林若山一脸严肃:“北山郡王,不是我拆台,而是因为这笔生意不划算。”
车贤重道:“哪里不划算?”
林若山扒拉算盘,好一阵晃荡,大声说道:“其一,高丽距离大华太过遥远,长途跋涉,人困马乏,行走极为辛苦,运费可不是一般的昂贵。”
“其二,高丽边界并不太平,山贼横行,匪霸出没,危险极大,性命攸关,谁愿意冒风险?”
“其三,无论是高丽人参、鹿茸、貂皮,大华北方俱都出产,我们又何必舍近求远呢?”
“总之,有以上三点,我认为,这笔生意亏的很,别说行动,连想一想都是荒谬。”
车贤重急了:“你这死胖子,竟然敢挡本王的路,当本王是好欺负的?”
林若山大怒:“你骂谁是死胖子?你再敢骂一句,信不信我立刻掀桌子走人,让你一颗乌拉草都卖不出去?你纵然是北山郡王,还敢奈我何?”
车贤重就是个外强中干之徒,被暴躁的林若山吓了一跳,赶紧向燕七央求:“燕大人快管管林院长,他竟然指着本王的鼻子开骂。”
燕七一摊手:“我也管不了啊。”
车贤重才不相信:“燕大人是工部尚书,林院长是工部的人,您怎么可能管不到林院长呢?”

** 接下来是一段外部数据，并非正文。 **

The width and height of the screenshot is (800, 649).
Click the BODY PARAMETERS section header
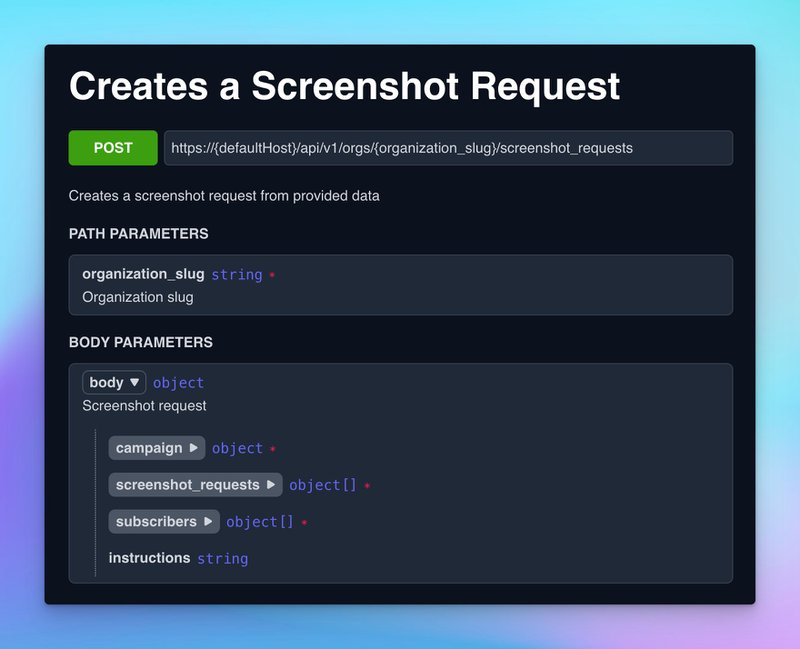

燕七道:“我们工部实行的是责任负责制!谁的部门谁负责,有功则赏,有过责罚!”
“林院长负责大宗商品交易,自然有权做出决断,纵然是我,也不能胡乱干涉。”
“北山郡王,你实在不该小瞧了林院长,惹得林院长不快。要知道,纵然是我,有时候也要看林院长脸色行事。”
“哎,这……这可如何是好?”
车贤重很是焦躁,看着站在窗边、一脸怒意的林若山,竟然觉得这厮如山如岳,高不可攀。
毕竟,人家掌握着工部的大宗商品交易。
实权甚重啊。
场面一下子变得尴尬起来。
“咳咳,林院长,本王……”
“哼!”
林若山根本不给车贤重的机会,一扭头,腰杆挺得更直了。
车贤重本就是个蠢夫。
被林若山狠狠敲了一杠子,头脑更加晕了。
他很后悔。
早知道林若山权利这么大,就不该出言骂他。
这下如何是好?
谁能想到连燕七都拿林若山这死胖子没办法呢?
林若山背对着车贤重,侧目向燕七望去一眼,露出一抹促狭的笑容。
燕七笑容颇为玩味。
这都是燕七安排好的戏份。
燕七的计划是,今后,由林若山操盘整个高丽大宗商品交易。
所以,林若山必须要镇得住场子。
必须要车贤重明白,林若山可不是一般的狠角色。
所以,要先立威。
刚才,林若山一怒,连燕七都‘害怕三分’。
这就是立棍。
故意拔高林若山的地位,给车贤重一点颜色看看。
车贤重果然急了。
毕竟,没有钱,士兵没肉吃,那就没办法打仗。
没办法打仗,自己怕是要被车贤基给吃得死死的。
车贤重迫不得已,又向燕七拱手。
燕七压低了声音,向车贤重小声说:“郡王找我没用。”
“那本王应该找谁?”
“找朴太闲大司马说情啊。”
车贤重蹙眉:“燕大人都不好使,朴太闲能管用?”
燕七眨眨眼:“别忘记了,朴太闲可是林院长的大舅哥,大舅哥说话,能不管用吗?”
“哦,原来还有这一层关系,本王疏忽,是本王疏忽啊。”
车贤重急忙向朴太闲使眼色:“大司马,关键时刻,还要靠你说情。”
朴太闲一脸为难,但还是攥紧了拳头,向车贤重缓缓点头,小声说:“郡王莫急,我纵然使出浑身解数,也要让林院长答应这件事情。”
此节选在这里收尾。